4. Load CHP11_22.SQL into the SQL buffer. The file contains a query that returns unique department numbers by specifying the DISTINCT keyword before the select list.

SQL> GET CHP11_22.sql

1 SELECT

2 DISTINCT DEPT_NO

3 FROM

4 EMP11

5* ORDER BY DEPT_NO

Line 2 uses the DISTINCT keyword to prevent the query from returning duplicate department numbers. The remaining lines of the query are identical to the query presented in Step 2.

5. Run the statement to display the results.

SQL> /

DEPT_NO

----------

1

2

Regardless of the number of rows in the table, only distinct departments are returned by the query.
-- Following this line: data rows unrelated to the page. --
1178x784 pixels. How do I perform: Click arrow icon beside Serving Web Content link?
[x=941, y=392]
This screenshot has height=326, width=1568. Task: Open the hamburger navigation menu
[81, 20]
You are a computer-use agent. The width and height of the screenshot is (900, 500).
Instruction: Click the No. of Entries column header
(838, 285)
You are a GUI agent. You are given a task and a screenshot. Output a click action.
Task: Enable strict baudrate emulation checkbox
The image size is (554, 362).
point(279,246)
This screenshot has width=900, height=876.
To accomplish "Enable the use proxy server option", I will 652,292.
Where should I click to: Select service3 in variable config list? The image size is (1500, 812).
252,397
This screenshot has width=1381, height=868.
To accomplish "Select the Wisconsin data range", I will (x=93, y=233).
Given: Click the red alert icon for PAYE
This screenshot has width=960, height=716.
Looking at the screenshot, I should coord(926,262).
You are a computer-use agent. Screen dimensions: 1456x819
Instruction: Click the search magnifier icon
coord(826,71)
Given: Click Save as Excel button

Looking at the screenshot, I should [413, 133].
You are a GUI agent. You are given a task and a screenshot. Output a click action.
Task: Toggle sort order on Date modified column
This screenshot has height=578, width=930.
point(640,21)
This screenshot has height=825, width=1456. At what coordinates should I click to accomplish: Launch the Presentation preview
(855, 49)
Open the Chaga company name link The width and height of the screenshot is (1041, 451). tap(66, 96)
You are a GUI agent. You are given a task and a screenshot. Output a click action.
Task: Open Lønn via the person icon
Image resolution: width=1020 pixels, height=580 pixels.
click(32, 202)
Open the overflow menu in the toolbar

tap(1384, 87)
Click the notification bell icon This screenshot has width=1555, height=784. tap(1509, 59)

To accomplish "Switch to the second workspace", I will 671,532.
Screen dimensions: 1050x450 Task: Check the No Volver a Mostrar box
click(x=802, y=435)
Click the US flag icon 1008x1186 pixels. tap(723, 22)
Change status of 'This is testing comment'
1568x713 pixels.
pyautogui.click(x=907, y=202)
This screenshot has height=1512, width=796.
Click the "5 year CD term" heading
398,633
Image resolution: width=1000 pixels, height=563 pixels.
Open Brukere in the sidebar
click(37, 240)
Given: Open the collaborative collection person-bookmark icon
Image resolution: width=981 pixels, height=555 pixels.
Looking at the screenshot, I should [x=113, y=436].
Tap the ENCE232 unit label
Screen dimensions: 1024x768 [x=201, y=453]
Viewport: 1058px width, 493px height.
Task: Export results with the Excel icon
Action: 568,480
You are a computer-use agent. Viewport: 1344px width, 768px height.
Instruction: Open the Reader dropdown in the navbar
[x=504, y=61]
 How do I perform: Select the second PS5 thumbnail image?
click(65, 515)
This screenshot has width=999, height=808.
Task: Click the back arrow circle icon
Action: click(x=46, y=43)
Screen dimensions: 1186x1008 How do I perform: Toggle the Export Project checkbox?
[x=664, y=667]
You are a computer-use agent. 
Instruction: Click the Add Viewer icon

The DISTINCT keyword applies to all columns following it in the select list.

6. Load CHP11_23.SQL into the SQL buffer. The query returns two columns after the DISTINCT operator.

SQL> GET CHP11_23.sql

1 SELECT

2 DISTINCT DEPT_NO, EMP_NO

3 FROM

4 EMP11

5* ORDER BY DEPT_NO

Line 2 specifies two columns to be returned by the query. The DISTINCT keyword will cause distinct DEPT_NO, EMP_NO combinations to be returned by the query.

7. Run the query to display the results.

DEPT_NO EMP_NO ---------- --------- 1 1 1 2 2 3 2 4

Even though duplicate DEPT_NO columns are returned by the query, all the rows returned are distinct.

How It Works

The DISTINCT keyword is used to prevent queries from returning duplicate rows. Step 1 creates the sample tables and records used throughout this How-To. Steps 2 and 3 query the records in the table without using the DISTINCT keyword. Steps 4 and 5 use the DISTINCT keyword to return distinct DEPT_NO columns from the sample table. Steps 6 and 7 show the results of a query with two columns specified in a select list using the DISTINCT keyword.

Comments

The DISTINCT operator is useful in analyzing data in a table. When you use the DISTINCT keyword, keep in mind that it affects the entire select list. You don’t need to specify the keyword for each column in the list. The keyword is useful within subqueries to limit the number of rows to be processed by the query.